The Amazing Spider-Man finally gave us an accurate version of the shittiest of all super heroes. Batman, especially after Frank Miller got his hands on him, might be a fascist or whatever, but he doesn't hold a candle to the nasty geek wish-fulfilment and entitled prickishness known to the world as Peter Parker. And finally, free of the curse of Toby Maguire's charisma and Sam Raimi's kitsch sentimentality, the reboot unveils the kid in his full glory.

Everything about this movie screams wish-fulfilment for a specific set of those entitled self-proclaimed victims known as white dudes who were "bullied." Not just the high-flying heroism and getting the girl, not just the fact that the webslinging is back to its bootstrapsish origin; not even just the Uncomplicated Moral Righteousness. More than anything Spidey is the wet dream of the self-identified nerd who loves to imagine lunchroom encounters with jocks where his debate skills debilitate their underdeveloped brains, with a nice little helping of ultraviolence to cap off the encounter with their "oppressor."

Obviously this fantasy is bullshit down to its very premise. But then, the film itself is informed by it down to its very structure, so. And much better to have the fantasy shown for how it would actually play out, with the fantasist coming off as a snarky, entitled prick, than to mask it with cheap sentimental hooks. Because even when the movie isn't letting Parker spout grating one-liners, it is fetishizing technology (occasionally masked as science) at the level of both plot -- it being the only thing that can actually impact anything, for good or ill -- and form -- the fucking 3D, man, my god.

Which isn't to say that the 3D is any good, of course. Both Silent Hill and Ghost Rider did it way better this year, which was kind of a dissappointment given that Spidey is probably the single most 3D friendly film character who ever was born. But it not being particularly well utilized doesn't stop it from being fetishized just like every other technology in and of the film, presented with all the mystical reverence that nerds show for their toys. In fact it even ends up being more apt for its incompetence, expecting you to coo at it just because it is so clearly cooing at itself; a better description of this movie I cannot imagine, and sort of charming in its infuriating, loathsome way.
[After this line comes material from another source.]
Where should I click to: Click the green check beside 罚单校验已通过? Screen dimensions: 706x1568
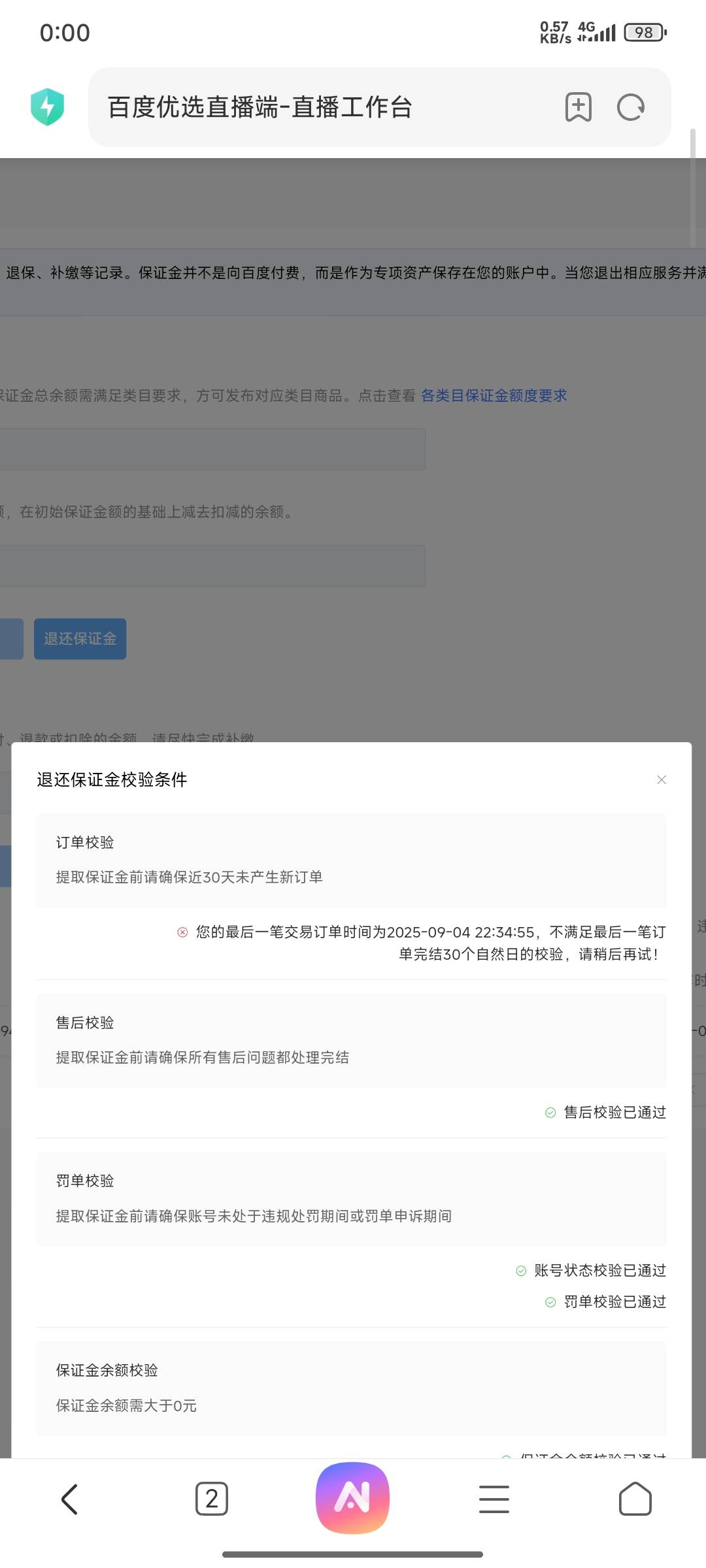[550, 1302]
The fact that all of this is perfectly internally consistent is kind of marvellous, ultimately. Every thread collapses in on itself, each apparent misstep an even more accurate portrayal of itself than a more technically accomplished or politically or psychologically robust alternative could have possibly been. The barks of laughter that came from the audience when Stan Lee showed up were such a perfect response I was floored; it was the opposite of the Hitchock self-insert, whose pleasure is for the quiet collector or self-described cinephile. Lee instead parades himself as a librarian listening to classical music as Spidey and Lizard smash up his library, while he is totally oblivious. There is nothing to be said about this. Every single aspect is so self-aggrandizing, so narcissistic, so utterly fucking thrilled with its own vapid power that the only possible reaction is to laugh.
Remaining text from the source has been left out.